The entries below contain a stretch that opens with the line containing "Screen dimensions: 392x283" and closes with the line containing "Given: Select EURO 38.5 in the men's table"; set down that stretch exactly, both ends included, and nothing else.
--- START ---
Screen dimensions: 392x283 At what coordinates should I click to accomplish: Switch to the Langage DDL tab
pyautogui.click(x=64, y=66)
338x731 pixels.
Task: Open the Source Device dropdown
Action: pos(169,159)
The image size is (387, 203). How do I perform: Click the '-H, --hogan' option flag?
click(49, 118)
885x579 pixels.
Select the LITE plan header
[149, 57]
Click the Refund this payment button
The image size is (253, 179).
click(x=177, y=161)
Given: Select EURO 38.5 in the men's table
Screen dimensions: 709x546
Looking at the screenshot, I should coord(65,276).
--- END ---
--- START ---
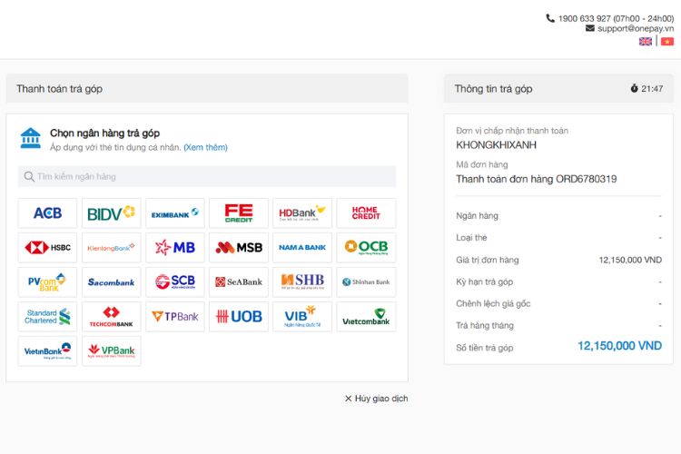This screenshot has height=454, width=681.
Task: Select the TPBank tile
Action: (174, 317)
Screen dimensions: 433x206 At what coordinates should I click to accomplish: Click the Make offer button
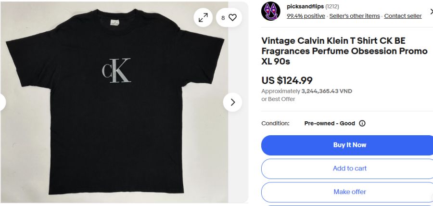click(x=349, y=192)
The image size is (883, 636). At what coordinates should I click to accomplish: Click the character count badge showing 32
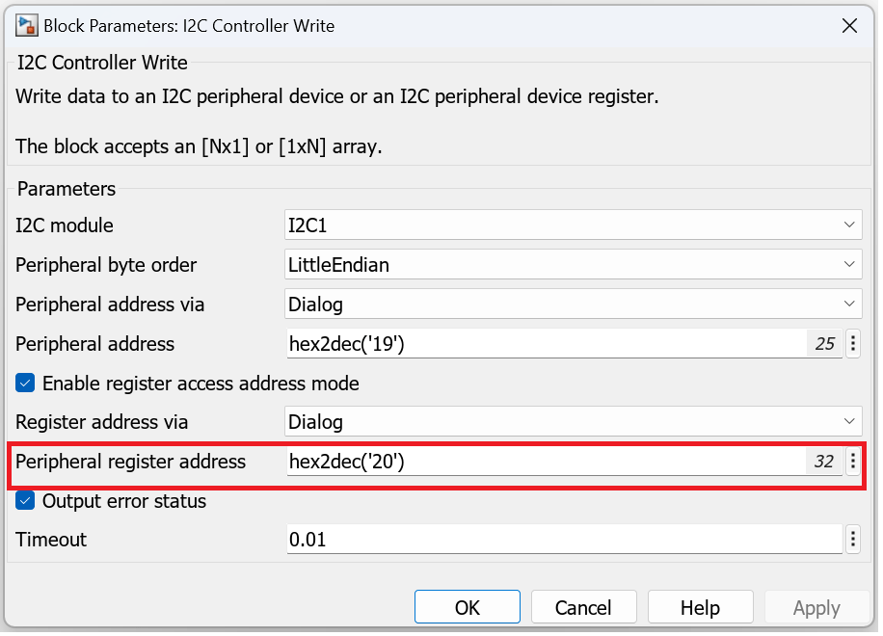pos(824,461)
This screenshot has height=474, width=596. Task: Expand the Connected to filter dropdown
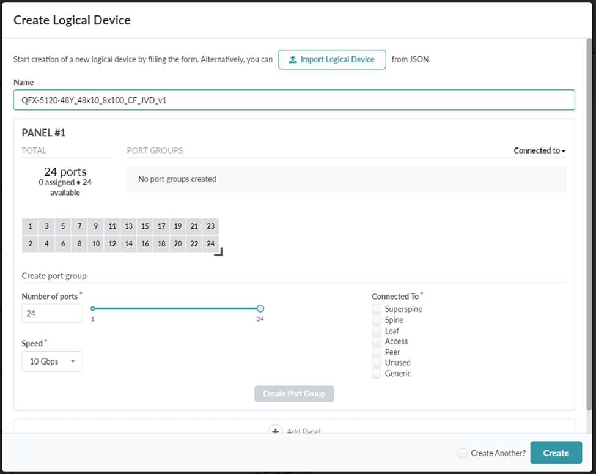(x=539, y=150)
--- END ---
## Your response
Screen dimensions: 392x283 At what coordinates should I click to accomplish: Switch to the Langage DDL tab
pyautogui.click(x=64, y=66)
338x731 pixels.
Task: Open the Source Device dropdown
Action: pos(169,159)
The image size is (387, 203). How do I perform: Click the '-H, --hogan' option flag?
click(49, 118)
885x579 pixels.
Select the LITE plan header
[149, 57]
Click the Refund this payment button
The image size is (253, 179).
click(x=177, y=161)
Given: Select EURO 38.5 in the men's table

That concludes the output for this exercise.